-------- TEXT SHOWN --------

Week One Empathy

Confession: When I first read about this course on the SASP page, I thought it would be easy enough to sail through, it has been nearly two weeks since my first post and I have only just completed my first post. It is not that the topics are hard, it is the calibre of writing that has already been done has made me very self aware of what I write and how I put those buzzy thoughts on blog.
My main objective for this course is to stimulate thinking and conversation in what I feel is a very interesting yet misunderstood and unliked aspect of physiotherapy and health care.

My opinion on Empathy is that it is one of the most important tool for all physiotherapists and healthcare professionals. We are tasked daily with treating a patients physical conditions which often is a manifestation or exacerbated by psychological stress placed on the body. The different forms of stress can negatively impact healing and this is something that we have to help them with.
In my experience when a patient comes to me, they come with a lot more than their physical injuries, there’s the anxiety with regards to the injury and long term affects and their frustrations at the limitations it imposes when at work. This is where the physiotherapist should listen and understand the patient’s issues and find a way without using explicit promises to reassure the patient that they will heal in time.

I agree with the article that empathy can’t be thought per se. I believe it can be developed over time by carrying out these simple steps.
1. Listen to your patients story.
2. Let it evoke an emotion, be it anger, sadness, hapiness and then use it that emotion to answer this simple question: If you were in that person’s place how would you want someone to respond to you.

You might not get it right the first time but over time by listening to your patients you can get the insight and empathy needed to help them.

Professional distance is probably the hardest part of this subject to define. I feel that in order to be effective with your patient you do need to know them well. It helps you to know if they are lying about carrying out the home exercise programme or if they are really in pain. To know them, you have to get close but you also have to be professional in your conduct with them. Its hard, but the therapist needs to strike that balance. If you feel that you are getting emotionally close to a patient, never step away or stop treating the patient. I feel that doing that would just cause more harm. Rather try to understand what is causing this sudden closeness and always speak to someone else to gain perspective and then find a solution to the problem. The most important things is the patients treatment, only the best will do.
Now don’t get me wrong, emotion is not a bad thing but when it begins to cloud your judgement or if you feel invested in the situation of a patient, then you’ve stepped over the line.



2 thoughts on “Week One Empathy

  1. Hi. Thanks for posting. I am sure you are correct that there is a line that should not be crossed. That phrase professional distance is spot on. Perhaps that is a gender thing, but I am sure that we MUST not get emotionally close to our patients. There is wisdom in the HPCSA discouraging practitioners from treating family members.

  2. Hi Shuaib. I hear what you’re saying about feeling a bit intimidated with the high calibre of the writing from course participants. Initially I said I was going to work on this course as a facilitator as well as a participant but almost regretted that when I saw the quality of the reflections. However, like you, I used that anxiety to try and push myself to think a bit more carefully about what I was writing.

    I agree with Bruce about how professional distance is essential but also with your comment that balance is important. How do we create enough of a relationship with patients that we can develop a sense of trust and connection but at the same time maintain enough distance to keep ourselves separate? I’m not sure what the answer is, only that it’s something that each of us needs to develop on our own.

    PS. Next year we’ll run the course again, but design it for qualified professionals who don’t have the same available time as the students do.

--------

*TO DO:*
Reproduce word for word the section of the empathy post above, starting with "2. Let it evoke" and going on through "respond to you.".

-------- DATA EXTRACT --------

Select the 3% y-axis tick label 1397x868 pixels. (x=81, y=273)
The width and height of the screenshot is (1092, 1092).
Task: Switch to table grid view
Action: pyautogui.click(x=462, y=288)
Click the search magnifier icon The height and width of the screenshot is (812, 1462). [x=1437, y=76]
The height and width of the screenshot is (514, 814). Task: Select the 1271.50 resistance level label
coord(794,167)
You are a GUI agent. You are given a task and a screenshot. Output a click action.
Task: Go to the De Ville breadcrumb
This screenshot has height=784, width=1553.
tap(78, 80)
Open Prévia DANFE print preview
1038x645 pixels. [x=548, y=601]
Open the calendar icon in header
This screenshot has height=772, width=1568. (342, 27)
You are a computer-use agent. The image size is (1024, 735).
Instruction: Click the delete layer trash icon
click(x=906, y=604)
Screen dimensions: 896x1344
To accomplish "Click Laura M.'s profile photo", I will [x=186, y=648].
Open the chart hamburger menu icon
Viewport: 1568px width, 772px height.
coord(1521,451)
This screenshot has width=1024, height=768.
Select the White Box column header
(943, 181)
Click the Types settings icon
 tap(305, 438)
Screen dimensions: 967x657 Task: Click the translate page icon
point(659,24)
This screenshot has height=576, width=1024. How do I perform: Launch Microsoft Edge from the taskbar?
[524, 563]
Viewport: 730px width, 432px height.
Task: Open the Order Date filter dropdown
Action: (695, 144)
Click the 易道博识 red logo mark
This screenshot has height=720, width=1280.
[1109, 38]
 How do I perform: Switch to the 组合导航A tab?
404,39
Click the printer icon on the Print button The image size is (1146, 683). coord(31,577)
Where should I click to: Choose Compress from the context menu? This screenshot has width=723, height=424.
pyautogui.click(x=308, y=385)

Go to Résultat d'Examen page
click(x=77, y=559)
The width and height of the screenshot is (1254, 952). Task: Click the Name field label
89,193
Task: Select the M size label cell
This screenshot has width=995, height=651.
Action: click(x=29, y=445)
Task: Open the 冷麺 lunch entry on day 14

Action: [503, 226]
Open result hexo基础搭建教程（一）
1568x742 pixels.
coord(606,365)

--------

*SOLUTION TO THE EXERCISE:*
2. Let it evoke an emotion, be it anger, sadness, hapiness and then use it that emotion to answer this simple question: If you were in that person’s place how would you want someone to respond to you.